Sarcopenia Clinical Trial

— HMB  

Official title:

Effects of Beta-hydroxy-beta-methylbutyrate (HMB) Supplementation After Liver Transplantation: Randomized and Controlled Pilot Study

Clinical Trial Details — Status: Completed

Administrative data

• NCT number: NCT03234920
• Other study ID #: URomLSHMB
• Status: Completed
• Phase: N/A
• Start date: September 25, 2015
• Est. completion date: September 15, 2018

Study information

• Verified date: March 2019
• Source: University of Roma La Sapienza
• Contact: n/a
• Is FDA regulated: No
• Study type: Interventional

Clinical Trial Summary

Sarcopenia is an independent predictor of morbidity and mortality in cirrhotic patient before and after liver transplantation. Beta-hydroxy-beta-methyl butyrate (HMB) is a leucine metabolite with potential efficacy in increasing protein synthesis, muscle mass and its functionality.

The aim of this randomized controlled study is to evaluate the effect of a nutritional supplementation with HMB after liver transplantation both on muscle mass and on muscle function.

Description:

Protocol

1. Introduction:

Sarcopenia, a condition of skeletal muscle mass depletion and reduction of muscle strength, is the most important aspect of malnutrition secondary to liver cirrhosis. Sarcopenia is recognized to be an independent factor of morbidity and mortality befor and after liver transplantation. The prevalence of sarcopenia in liver transplanted patients has been reported to vary between 40% and 76%. Sarcopenia in hepatic cirrhosis occurs as a result of an increase in proteolysis or a reduction in protein synthesis, or a combination of the two mechanisms. The alterations in the molecular pathways that regulate these mechanisms are not entirely known. Recent studies reported an increased expression of myostatin, a member of the transforming growth factor ß superfamily , in skeletal muscles of animal models with liver cirrhosis and in plasma of cirrhotic patients. The authors suggested that the increased expression of myostatin resulted in protein synthesis inhibition. In addition, myostatin is able to activate AMPK protein kinase, a signaling inhibitor of mTOR (mammalian target of rapamycin), key regulator of protein synthesis.

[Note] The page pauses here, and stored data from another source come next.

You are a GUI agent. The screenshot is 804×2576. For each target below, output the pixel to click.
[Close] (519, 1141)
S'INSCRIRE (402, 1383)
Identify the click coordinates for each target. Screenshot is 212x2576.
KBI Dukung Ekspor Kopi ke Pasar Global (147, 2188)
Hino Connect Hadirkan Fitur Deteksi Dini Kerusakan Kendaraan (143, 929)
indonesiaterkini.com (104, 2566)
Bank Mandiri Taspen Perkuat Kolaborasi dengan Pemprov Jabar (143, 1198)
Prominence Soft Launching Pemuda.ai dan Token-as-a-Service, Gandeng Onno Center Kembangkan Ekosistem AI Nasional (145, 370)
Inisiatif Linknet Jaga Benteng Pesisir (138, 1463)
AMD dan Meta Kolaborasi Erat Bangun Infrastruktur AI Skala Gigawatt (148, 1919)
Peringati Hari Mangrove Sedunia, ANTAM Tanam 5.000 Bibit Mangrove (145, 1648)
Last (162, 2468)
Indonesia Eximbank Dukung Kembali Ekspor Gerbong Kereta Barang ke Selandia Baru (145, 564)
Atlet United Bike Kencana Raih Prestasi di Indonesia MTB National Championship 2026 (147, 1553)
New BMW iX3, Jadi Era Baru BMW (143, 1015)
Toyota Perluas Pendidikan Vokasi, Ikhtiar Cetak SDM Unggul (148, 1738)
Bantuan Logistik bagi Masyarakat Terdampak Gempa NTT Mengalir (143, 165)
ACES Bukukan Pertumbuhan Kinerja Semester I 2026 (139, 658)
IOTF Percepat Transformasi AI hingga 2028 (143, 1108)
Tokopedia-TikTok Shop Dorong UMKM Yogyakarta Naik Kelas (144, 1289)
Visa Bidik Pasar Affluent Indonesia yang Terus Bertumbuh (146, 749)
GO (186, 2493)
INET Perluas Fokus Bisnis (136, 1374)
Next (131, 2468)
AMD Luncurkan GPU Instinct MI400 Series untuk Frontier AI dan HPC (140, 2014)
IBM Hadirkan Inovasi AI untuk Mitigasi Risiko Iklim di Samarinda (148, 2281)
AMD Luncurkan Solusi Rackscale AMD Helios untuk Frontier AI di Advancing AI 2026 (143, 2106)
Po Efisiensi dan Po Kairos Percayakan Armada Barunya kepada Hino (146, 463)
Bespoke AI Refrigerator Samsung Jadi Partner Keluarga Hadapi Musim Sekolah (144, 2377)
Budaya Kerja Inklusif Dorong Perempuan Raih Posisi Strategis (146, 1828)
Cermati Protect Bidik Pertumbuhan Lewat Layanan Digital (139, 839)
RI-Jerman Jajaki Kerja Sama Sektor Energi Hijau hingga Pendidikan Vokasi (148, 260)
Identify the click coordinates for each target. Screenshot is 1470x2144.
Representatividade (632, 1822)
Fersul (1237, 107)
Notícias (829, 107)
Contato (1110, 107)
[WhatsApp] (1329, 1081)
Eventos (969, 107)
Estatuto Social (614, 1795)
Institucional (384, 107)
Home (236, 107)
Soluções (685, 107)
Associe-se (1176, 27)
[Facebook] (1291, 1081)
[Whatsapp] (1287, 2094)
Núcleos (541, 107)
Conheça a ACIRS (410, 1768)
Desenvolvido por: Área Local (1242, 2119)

After Liver transplant, secondary to the recovery of liver function, the progressive increase in caloric intakes and the increase in daily physical activity, an improvement in the nutritional status of the patient and normalization of body composition is expected. However, available data on the modification of nutritional status after liver transplantation do not confirm the expected results: worsening of nutritional status was reported in the perioperative period with further depletion of lean mass as a result of surgical stress, bed rest and postoperative complications. A lack of recovery of muscle mass was documented even after one year of transplantation.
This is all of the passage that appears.